Collected data
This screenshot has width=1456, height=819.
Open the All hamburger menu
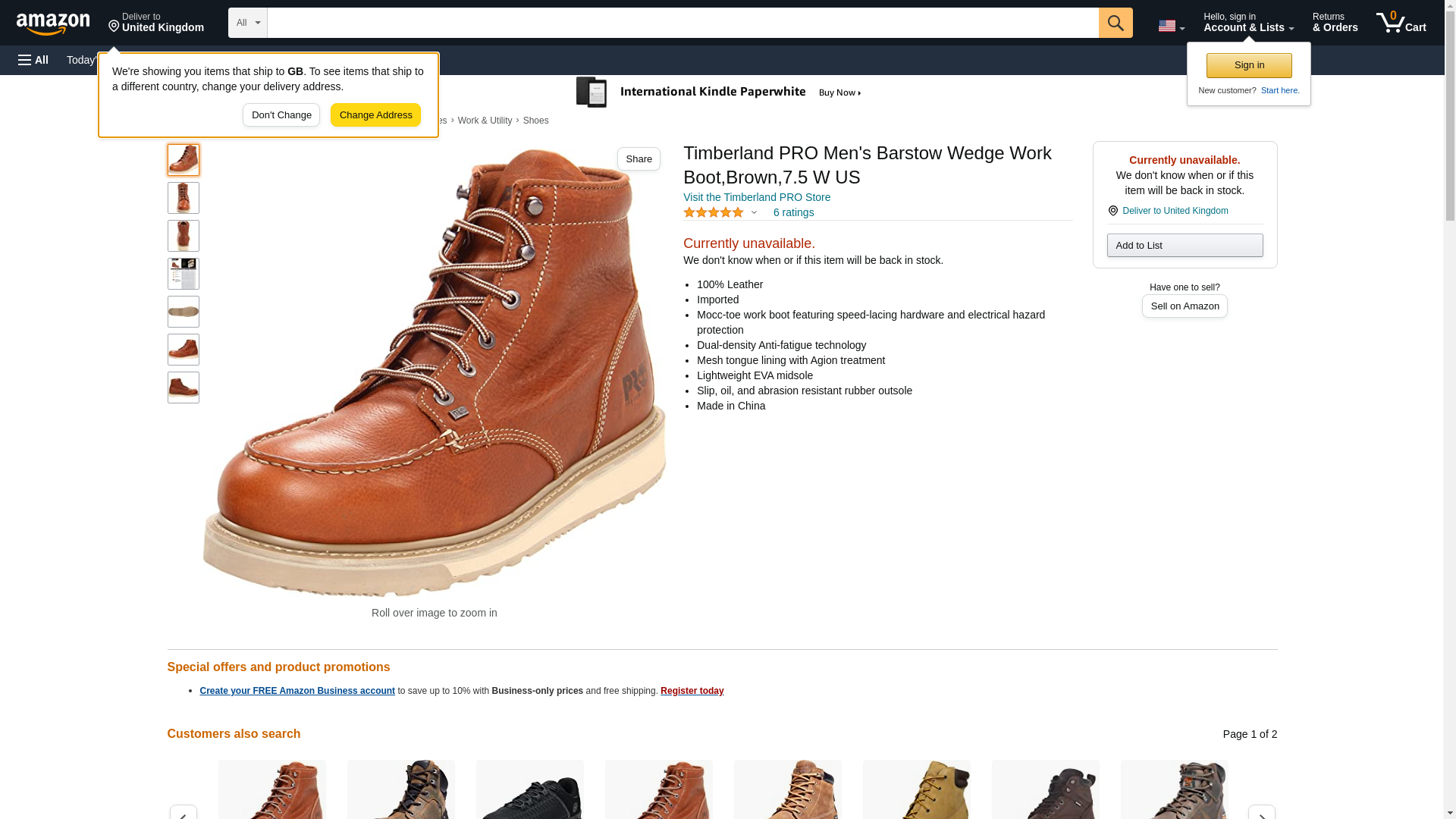pos(33,60)
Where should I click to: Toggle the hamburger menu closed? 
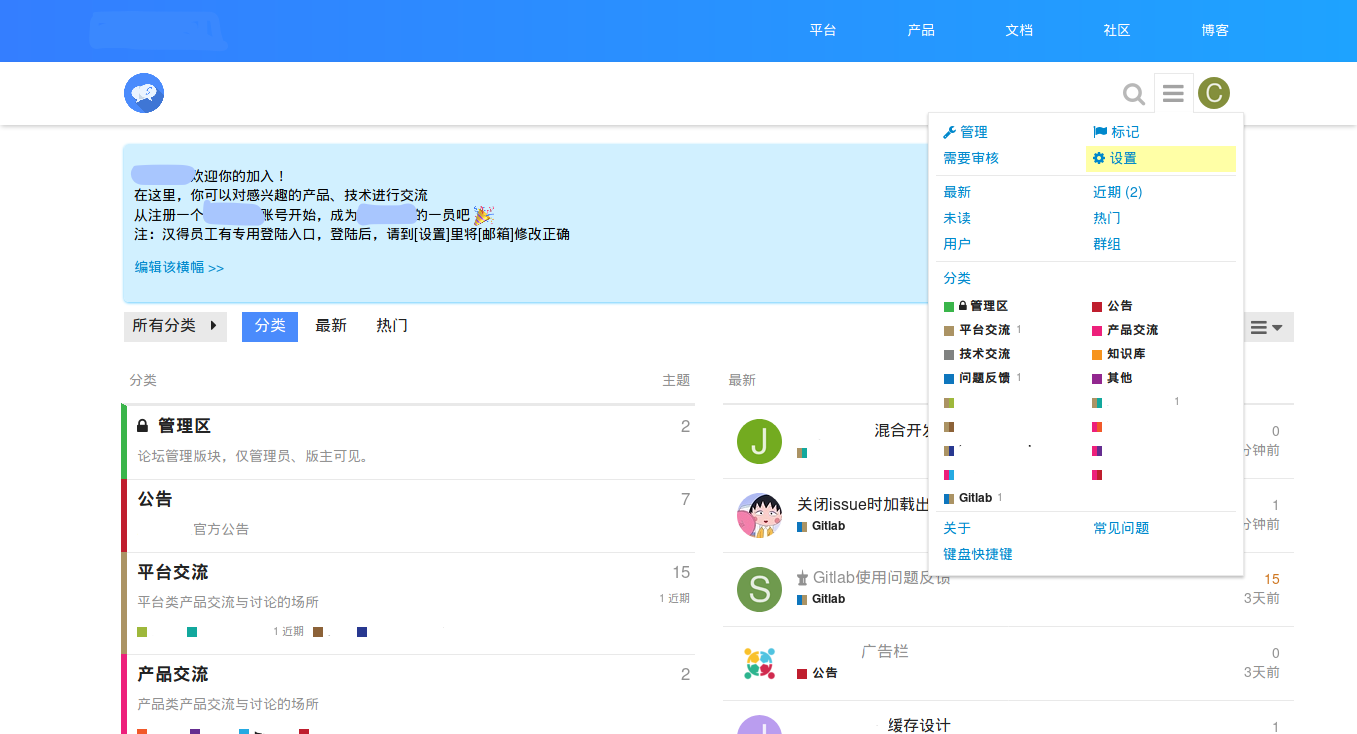tap(1173, 93)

TASK DESCRIPTION: The expected output is each entry given again word for word, with pictures dropped.

TASK RESPONSE:
This screenshot has width=1456, height=819.
Open the All hamburger menu
pos(33,60)
Where should I click to: Toggle the hamburger menu closed? 
tap(1173, 93)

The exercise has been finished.